What I'm circling towards is that this has a lot of the flaws of a first level. There is no plot, basically. It pretends to have a plot but there isn't one. Your use of obstacles is a little too far on the side of hard in a level that requires so much going back and forth. I'm a good player and I enjoy the challenge but I could feel it hovering on the edge of annoying - overcoming the challenging climb at the left side of the desert only to find I'd wasted my time as I hadn't yet collected a required upgrade to benefit from doing so was irritating. Lack of attention to detail with graphics and especially with sound is a killer.
On the other hand, this is a first level, and I'd be lying if I said I hadn't made most of those mistakes myself in my first few levels, plus a good dollop of ones you avoided. You show promise, so while I know this post is mostly negative, I would stress that you shouldn't quit; keep designing, keep learning, and you'll be really good at this. Your tilesets are fantastic; this is one of the best arrays of original tilesets I've seen in any level and it's clear you have real passion and talent for that side of things.
So while this may not be the fabulous level you dreamed of it being, that doesn't mean it was a waste of time. Its a necessary stepping stone for you to become a great designer!
So if I may, I'd give you the following advice:
- Attention to detail! Especially concerning sound! Water and wind are noisy; putting the right sounds in makes the level engaging while missing them out will ruin a whole level.
- Be nice to your players; remember, as a designer your goal is to let your player have fun, not to compete against them or try and beat them. In your levels you are God, and God could easily beat us puny mortals if he really wanted to.

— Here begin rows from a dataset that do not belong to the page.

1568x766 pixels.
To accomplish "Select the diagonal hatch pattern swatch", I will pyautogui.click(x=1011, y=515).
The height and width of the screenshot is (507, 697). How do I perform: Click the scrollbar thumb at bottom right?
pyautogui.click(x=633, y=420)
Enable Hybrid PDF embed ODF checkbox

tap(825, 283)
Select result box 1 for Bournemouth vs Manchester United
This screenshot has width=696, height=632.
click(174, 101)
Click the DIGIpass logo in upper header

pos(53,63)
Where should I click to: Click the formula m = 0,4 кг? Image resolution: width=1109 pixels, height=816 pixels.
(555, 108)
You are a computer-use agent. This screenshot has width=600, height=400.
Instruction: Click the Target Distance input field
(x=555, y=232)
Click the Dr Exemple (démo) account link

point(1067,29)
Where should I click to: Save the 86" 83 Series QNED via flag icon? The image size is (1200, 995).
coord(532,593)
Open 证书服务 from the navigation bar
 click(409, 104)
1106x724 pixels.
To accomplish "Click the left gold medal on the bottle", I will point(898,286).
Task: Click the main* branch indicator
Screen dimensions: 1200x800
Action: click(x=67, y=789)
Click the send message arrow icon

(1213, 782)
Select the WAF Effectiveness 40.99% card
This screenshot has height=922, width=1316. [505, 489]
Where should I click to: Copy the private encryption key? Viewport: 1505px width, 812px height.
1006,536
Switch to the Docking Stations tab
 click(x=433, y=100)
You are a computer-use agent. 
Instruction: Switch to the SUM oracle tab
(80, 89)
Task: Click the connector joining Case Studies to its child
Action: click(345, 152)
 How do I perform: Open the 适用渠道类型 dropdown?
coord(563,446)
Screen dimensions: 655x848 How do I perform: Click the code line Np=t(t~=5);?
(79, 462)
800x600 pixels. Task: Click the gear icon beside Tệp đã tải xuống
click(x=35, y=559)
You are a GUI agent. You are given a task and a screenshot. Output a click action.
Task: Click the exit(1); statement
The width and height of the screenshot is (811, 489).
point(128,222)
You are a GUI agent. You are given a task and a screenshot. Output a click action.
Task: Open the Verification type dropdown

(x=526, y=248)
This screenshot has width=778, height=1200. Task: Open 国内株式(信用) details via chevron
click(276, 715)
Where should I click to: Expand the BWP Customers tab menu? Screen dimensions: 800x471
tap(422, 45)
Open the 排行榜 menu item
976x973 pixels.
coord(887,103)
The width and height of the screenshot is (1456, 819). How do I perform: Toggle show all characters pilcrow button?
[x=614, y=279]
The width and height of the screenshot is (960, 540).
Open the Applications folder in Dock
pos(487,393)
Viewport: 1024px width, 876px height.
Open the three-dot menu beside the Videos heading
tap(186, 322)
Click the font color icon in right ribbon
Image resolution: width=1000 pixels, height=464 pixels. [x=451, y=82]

But players don't want to be beaten, and as your aim is to entertain the player, you have to give them a fair bit of what they want!
- Don't pile on challenges to excess. Trick jumps are nasty enough; you don't need to combine them with monsters. And tone down the difficulty of screens and sequences that a player will have to pass through more than once.
- Persevere; you have the makings of a great designer so while I suspect a lot of people will be critical of this, it doesn't mean you should give up. You have to get burned if you want to learn to juggle fire. Cue that inspirational song from Chitty Chitty Bang Bang!